▸ What to work on
Search the records for "will". Copy every line where it appears.

▸ Listed records
※ ※ ※
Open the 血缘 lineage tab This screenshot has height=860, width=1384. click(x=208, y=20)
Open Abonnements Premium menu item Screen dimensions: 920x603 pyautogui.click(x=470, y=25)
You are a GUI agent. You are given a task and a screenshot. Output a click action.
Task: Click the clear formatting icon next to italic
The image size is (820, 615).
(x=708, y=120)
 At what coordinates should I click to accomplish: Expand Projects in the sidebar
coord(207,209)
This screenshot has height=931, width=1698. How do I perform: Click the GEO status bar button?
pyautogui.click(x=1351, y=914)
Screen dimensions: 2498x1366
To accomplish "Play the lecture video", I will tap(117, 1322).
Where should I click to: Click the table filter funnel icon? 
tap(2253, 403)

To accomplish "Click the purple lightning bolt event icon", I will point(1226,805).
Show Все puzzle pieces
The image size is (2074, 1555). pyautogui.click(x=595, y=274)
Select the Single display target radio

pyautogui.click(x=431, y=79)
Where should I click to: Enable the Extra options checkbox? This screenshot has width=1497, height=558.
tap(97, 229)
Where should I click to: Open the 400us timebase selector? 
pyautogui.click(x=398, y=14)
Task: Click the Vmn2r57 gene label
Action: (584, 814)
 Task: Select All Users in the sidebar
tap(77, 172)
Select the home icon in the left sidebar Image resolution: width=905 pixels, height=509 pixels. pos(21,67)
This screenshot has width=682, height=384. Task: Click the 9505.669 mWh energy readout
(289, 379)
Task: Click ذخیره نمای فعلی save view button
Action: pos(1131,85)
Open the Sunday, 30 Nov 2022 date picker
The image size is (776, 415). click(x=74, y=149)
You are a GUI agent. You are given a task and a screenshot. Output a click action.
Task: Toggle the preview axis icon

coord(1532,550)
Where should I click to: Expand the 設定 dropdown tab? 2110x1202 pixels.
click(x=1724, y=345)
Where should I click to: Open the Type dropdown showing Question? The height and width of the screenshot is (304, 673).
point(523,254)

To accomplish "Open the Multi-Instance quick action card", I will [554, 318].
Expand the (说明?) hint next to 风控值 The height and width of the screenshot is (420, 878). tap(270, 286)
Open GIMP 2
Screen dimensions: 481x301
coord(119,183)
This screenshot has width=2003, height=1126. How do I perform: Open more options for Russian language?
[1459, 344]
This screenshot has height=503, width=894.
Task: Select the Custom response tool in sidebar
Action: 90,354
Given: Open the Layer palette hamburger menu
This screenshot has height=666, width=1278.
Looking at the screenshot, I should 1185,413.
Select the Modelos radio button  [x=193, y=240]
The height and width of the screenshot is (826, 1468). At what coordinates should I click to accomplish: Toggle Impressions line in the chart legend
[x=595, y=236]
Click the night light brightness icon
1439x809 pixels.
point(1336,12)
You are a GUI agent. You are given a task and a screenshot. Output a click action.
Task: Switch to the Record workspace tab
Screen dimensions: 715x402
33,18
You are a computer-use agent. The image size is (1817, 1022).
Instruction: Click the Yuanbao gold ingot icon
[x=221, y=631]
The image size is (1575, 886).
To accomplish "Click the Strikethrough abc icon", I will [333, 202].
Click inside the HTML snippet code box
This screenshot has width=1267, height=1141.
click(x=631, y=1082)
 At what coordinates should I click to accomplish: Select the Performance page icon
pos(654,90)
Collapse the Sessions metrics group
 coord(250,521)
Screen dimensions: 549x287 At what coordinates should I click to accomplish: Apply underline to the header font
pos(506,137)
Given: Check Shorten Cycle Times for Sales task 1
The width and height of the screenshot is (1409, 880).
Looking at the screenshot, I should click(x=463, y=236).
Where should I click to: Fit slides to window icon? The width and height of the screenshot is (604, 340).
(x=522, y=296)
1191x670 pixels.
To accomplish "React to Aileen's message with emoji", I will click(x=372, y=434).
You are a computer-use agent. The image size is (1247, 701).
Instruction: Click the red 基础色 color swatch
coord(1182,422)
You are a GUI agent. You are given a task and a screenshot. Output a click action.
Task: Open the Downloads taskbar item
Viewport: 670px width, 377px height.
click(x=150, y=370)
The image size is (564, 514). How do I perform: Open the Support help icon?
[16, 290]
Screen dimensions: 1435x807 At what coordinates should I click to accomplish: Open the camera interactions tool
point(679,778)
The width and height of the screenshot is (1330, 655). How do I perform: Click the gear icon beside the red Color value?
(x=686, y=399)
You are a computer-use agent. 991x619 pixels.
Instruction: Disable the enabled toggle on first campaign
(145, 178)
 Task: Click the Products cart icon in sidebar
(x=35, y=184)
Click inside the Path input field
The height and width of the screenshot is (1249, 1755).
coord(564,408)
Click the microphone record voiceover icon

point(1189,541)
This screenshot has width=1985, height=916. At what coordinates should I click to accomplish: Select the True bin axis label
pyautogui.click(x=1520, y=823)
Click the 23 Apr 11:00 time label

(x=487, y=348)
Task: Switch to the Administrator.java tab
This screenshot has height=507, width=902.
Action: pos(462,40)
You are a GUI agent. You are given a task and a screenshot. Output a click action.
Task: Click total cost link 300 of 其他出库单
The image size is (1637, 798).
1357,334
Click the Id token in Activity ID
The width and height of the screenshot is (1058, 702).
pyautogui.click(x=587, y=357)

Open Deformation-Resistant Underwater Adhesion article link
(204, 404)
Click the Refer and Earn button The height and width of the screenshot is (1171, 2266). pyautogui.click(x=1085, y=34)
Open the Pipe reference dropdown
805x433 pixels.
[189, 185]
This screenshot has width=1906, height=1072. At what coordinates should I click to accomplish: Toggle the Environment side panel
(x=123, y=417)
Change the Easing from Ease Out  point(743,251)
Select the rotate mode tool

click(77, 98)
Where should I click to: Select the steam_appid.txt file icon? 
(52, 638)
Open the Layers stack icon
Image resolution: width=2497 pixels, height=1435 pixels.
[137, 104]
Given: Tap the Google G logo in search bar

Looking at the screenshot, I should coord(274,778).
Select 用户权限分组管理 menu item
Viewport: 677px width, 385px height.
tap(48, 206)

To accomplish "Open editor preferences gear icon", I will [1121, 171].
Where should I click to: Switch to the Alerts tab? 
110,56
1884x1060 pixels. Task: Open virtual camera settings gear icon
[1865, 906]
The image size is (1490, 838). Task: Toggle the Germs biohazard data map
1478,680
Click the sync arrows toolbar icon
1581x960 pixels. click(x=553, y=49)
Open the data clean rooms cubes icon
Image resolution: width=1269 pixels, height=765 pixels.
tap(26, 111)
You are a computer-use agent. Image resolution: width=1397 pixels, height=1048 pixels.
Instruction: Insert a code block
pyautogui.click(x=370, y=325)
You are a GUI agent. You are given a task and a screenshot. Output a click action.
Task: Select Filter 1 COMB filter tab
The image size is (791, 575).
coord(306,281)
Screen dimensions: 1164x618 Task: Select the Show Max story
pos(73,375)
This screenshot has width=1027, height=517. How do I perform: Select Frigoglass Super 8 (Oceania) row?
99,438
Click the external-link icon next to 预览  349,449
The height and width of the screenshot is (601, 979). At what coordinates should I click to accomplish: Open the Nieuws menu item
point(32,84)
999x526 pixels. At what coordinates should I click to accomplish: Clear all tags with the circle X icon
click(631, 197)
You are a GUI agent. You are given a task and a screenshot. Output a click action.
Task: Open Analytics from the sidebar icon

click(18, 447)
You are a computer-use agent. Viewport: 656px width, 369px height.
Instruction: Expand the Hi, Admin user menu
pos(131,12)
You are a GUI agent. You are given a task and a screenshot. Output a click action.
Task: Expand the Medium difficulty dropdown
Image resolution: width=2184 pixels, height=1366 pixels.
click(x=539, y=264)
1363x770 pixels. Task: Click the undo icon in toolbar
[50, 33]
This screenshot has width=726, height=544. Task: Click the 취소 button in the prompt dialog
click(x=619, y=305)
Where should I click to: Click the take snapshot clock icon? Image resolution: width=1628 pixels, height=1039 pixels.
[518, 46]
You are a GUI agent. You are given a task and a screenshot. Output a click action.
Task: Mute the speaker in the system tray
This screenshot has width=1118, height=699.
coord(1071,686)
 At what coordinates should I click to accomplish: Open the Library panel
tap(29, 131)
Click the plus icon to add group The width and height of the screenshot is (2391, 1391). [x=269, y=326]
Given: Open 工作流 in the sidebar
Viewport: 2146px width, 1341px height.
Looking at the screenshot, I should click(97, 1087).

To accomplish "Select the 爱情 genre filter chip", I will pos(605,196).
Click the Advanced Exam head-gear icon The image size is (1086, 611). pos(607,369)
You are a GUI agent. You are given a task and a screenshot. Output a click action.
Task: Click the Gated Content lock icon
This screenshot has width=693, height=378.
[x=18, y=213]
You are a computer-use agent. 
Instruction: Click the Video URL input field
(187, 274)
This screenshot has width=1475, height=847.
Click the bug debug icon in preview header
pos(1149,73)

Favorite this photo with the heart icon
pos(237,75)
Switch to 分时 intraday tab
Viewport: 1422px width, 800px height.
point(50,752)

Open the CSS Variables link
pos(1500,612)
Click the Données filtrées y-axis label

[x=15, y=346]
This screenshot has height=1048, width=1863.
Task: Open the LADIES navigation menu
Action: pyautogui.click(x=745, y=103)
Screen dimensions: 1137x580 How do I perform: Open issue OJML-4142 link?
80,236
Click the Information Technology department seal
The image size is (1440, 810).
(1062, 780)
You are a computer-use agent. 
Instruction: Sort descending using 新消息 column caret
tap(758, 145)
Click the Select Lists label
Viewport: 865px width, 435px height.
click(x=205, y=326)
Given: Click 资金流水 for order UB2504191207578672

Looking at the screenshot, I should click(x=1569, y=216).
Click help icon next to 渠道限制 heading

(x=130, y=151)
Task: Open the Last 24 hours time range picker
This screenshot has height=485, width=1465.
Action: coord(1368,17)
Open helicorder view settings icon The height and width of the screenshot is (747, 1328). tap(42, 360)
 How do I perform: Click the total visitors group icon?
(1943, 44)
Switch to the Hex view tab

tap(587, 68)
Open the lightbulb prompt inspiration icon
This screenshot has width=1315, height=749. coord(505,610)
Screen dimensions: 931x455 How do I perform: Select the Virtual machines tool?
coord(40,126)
※ ※ ※
▸ Task output
To accomplish "Play the lecture video", I will tap(117, 1322).
To accomplish "Click the purple lightning bolt event icon", I will point(1226,805).
To accomplish "Open the Multi-Instance quick action card", I will [554, 318].
To accomplish "Click the Strikethrough abc icon", I will [333, 202].
To accomplish "React to Aileen's message with emoji", I will click(x=372, y=434).
To accomplish "Open editor preferences gear icon", I will [1121, 171].
To accomplish "Select the 爱情 genre filter chip", I will pos(605,196).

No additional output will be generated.